* Complete the following:
1. In the post on drafting fiction, which highlighter color is suggested for setting and other detail words?
2. Transcribe part of the post on drafting fiction word for word, starting at the words "The fact is" and ending after the words "adding the detail.".
3. Pick up the post on drafting fiction where it stops and keep writing it.
:: Text segment
Once again we’re in the “white room” and there’s a lot of talking. It’s not all talking, so that’s good, but wouldn’t you like to know what Sundancer looks like. I do, but right now it’s in my head. I have so got to get it out.

Another thing I’ve alluded to, but never really said is that they have speed healing. This would be a great scene to put it in. I started thinking about his mouth and gums, how he had steam coming out of his mouth. It’s not possible for him to be unhurt. When was the last time you drank scalding coffee or tea and wished you hadn’t?

Also, notice how with the names, Serchk and Sundancer, we start to have a lot of alliteration going on in the middle of page 19. I’ve underlined all the S’s just so I remember to change something.

Well, I have a lot of work ahead of me to get this part whipped into shape. Bring it on!

Happy writing.

Have you found your writing flow?

In last Sunday’s post, I mentioned how my first drafts are heavy on the action and dialogue and include minimal setting details. I didn’t figure this out overnight. In fact, I didn’t even figure it out myself. My critique partners mentioned it when they asked why I didn’t write screenplays. Both of them were very aware that I saw my stories in a cinematic fashion and I do; I see everything as if I’m watching a movie. They told me that I should stick with my strengths and let a set designer and costumer do the rest of the work.

The fact is that screenwriting is a difficult industry to get into. I certainly don’t have the connections to make it happen, not without more work than I want to put in. I’d rather do a couple more subsequent drafts of adding the detail.

Here’s a colorful tip for getting a visual on your strengths:

Take some highlighters, none that will cover up your text or make it difficult to see what you’ve written and start going through your manuscript. Color dialogue in yellow (or the color of your choosing), setting and other detail words in blue, thoughts, internalization, or point of view indicators in pink, and everything that is left will be narrative.

Let’s have an example (since I can’t highlight, I will change the font color):

Caitlyn looked out the window at the darkening sky while she parted the heavy, velvet drapes with her hands. With the sun fading behind the clouds, she could dare to open up her world some. She reached down to put on her sunglasses, which hung from a chain around her neck. Her grandmother had always kept a pair of reading glasses on this chain, but Caitlyn didn’t need cheaters like that. Dark lens were another thing.
::::
:: Exercise data
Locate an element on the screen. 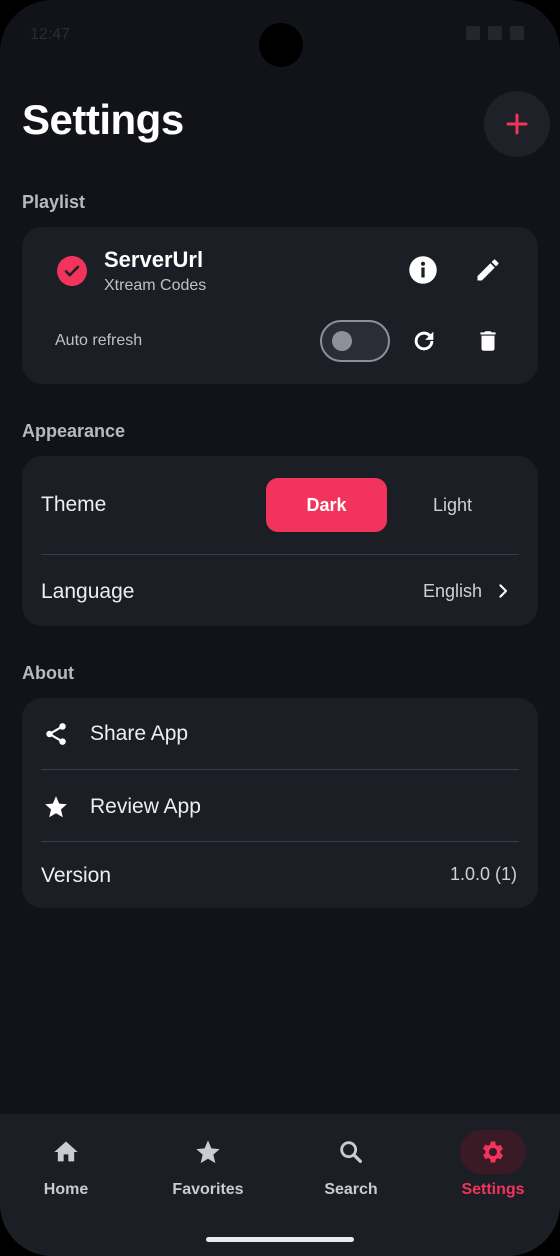 The image size is (560, 1256). plus-icon is located at coordinates (517, 124).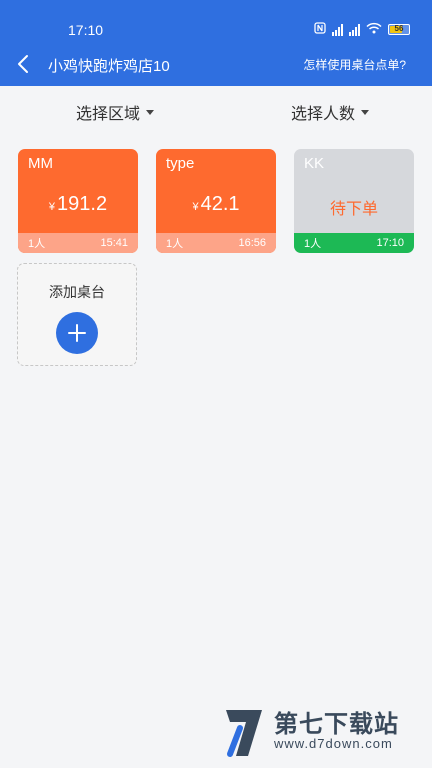  I want to click on watermark-text: 第七下载站, so click(336, 724). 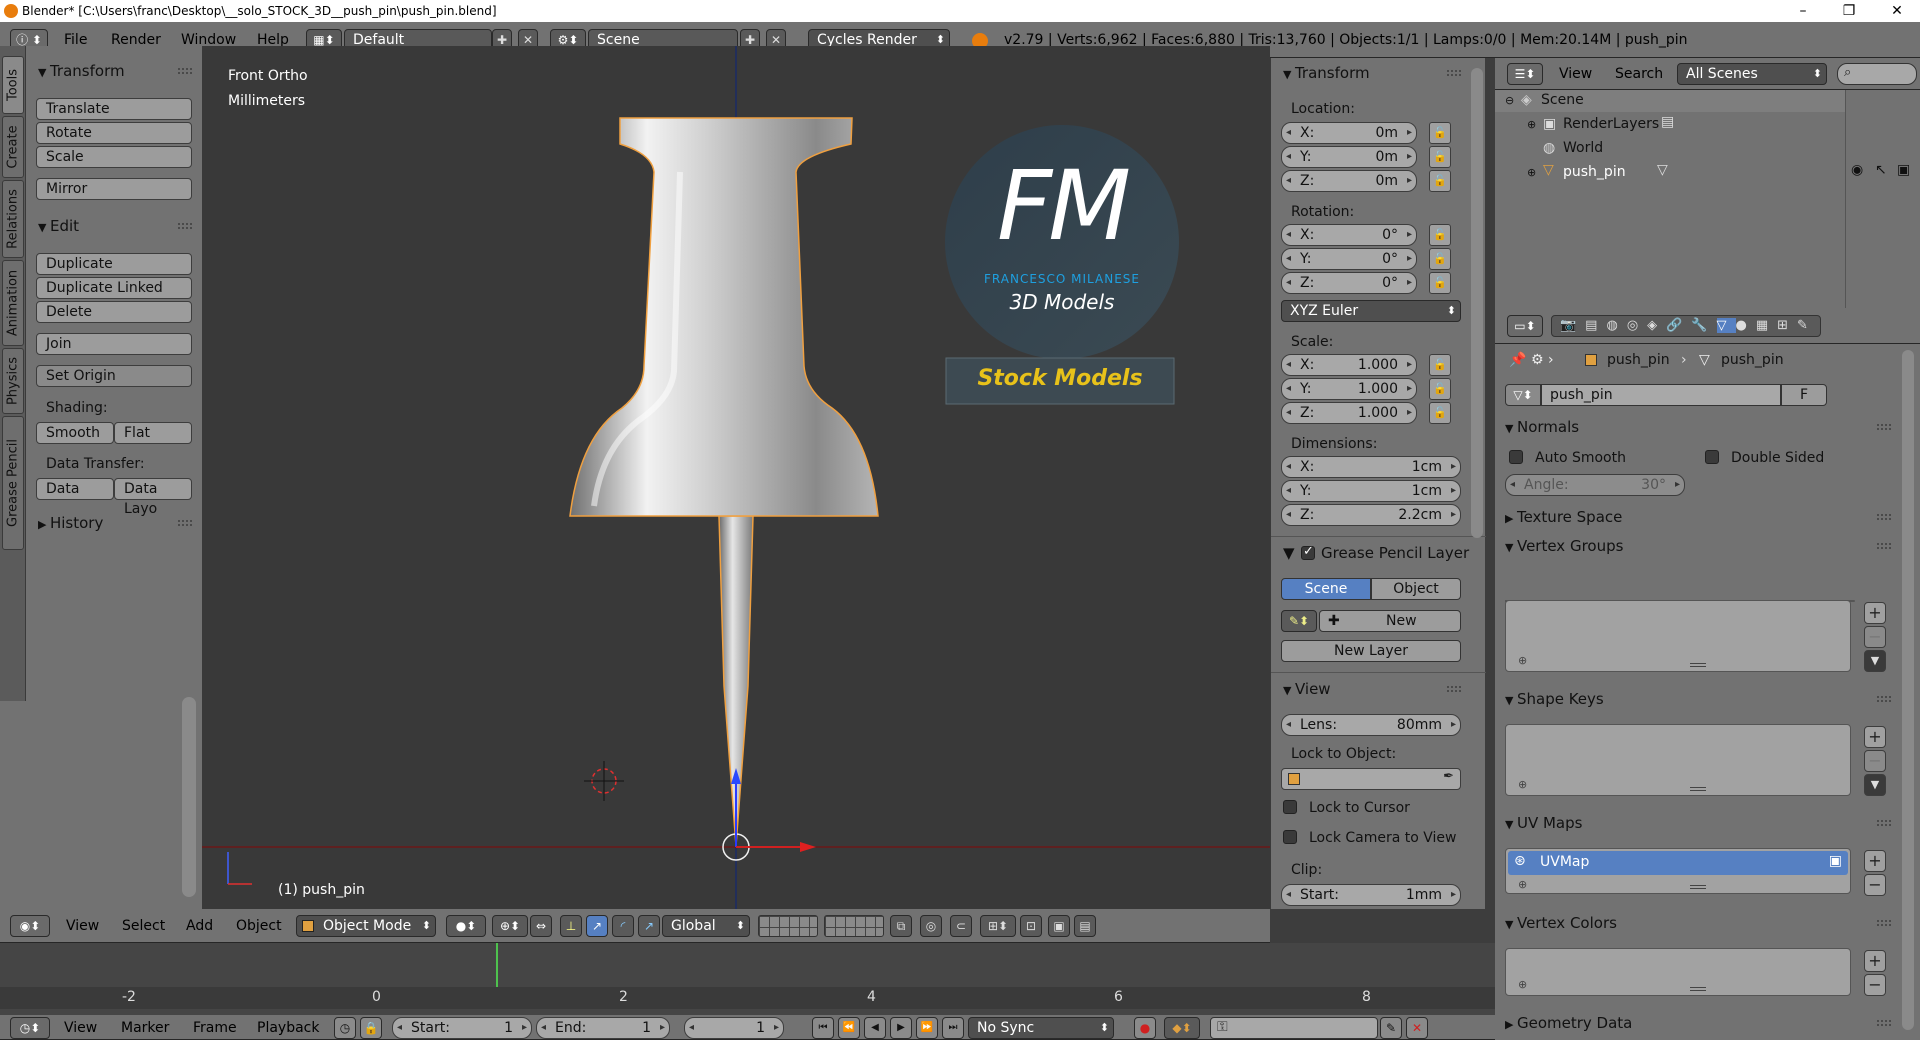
::::
* Task answers:
1. Blue.

2.
The fact is that screenwriting is a difficult industry to get into. I certainly don’t have the connections to make it happen, not without more work than I want to put in. I’d rather do a couple more subsequent drafts of adding the detail.

3.
“Ow!” complained Lucky behind her as she drew the curtain across the rod. She glanced back at him, sitting at the mahogany table with his usual pile of papers before him. He capped his hand over his eyes, shielding them from the light of the overcast day. “Did you have to go and do that?”

“If it doesn’t hurt my eyes, it shouldn’t hurt yours,” Caitlyn responded as she opened the other curtain. If only for a moment, she enjoyed feeling human again.

So I have narrative in blue, dialogue in pink, details in reddish-brown, and thoughts/internalization in green.

Now, this isn’t an exact science. Sometimes things could fall into two categories — for example, I thought “chain around her neck” could be a detail or just part of the narrative. I gave myself the benefit of the detail here.

I did write this with the intent of it being a fairly balanced piece. If you have done this exercise for several pages of your manuscript, you should find that narrative is the most common, followed by details, then dialogue, then thoughts/internalization. You’ll see here that the blue (narrative) is the most used, followed by details (6 instances), then dialogue (3 instances), and thoughts (2 instances). If you have a scene which is heavy on the dialogue, make sure you don’t have a “talking heads” scene where the participants are just talking back and forth with no action or setting details. If you are still having narrative and details, but there’s a lot of dialogue, make sure it is balanced and flowing just so it’s not all speech; break the rhythm every now and then. Again, it’s not an exact science, just an experiment to show you how you work. Once you know your own writing flow, you know what you need to work on in the next draft.

Happy writing!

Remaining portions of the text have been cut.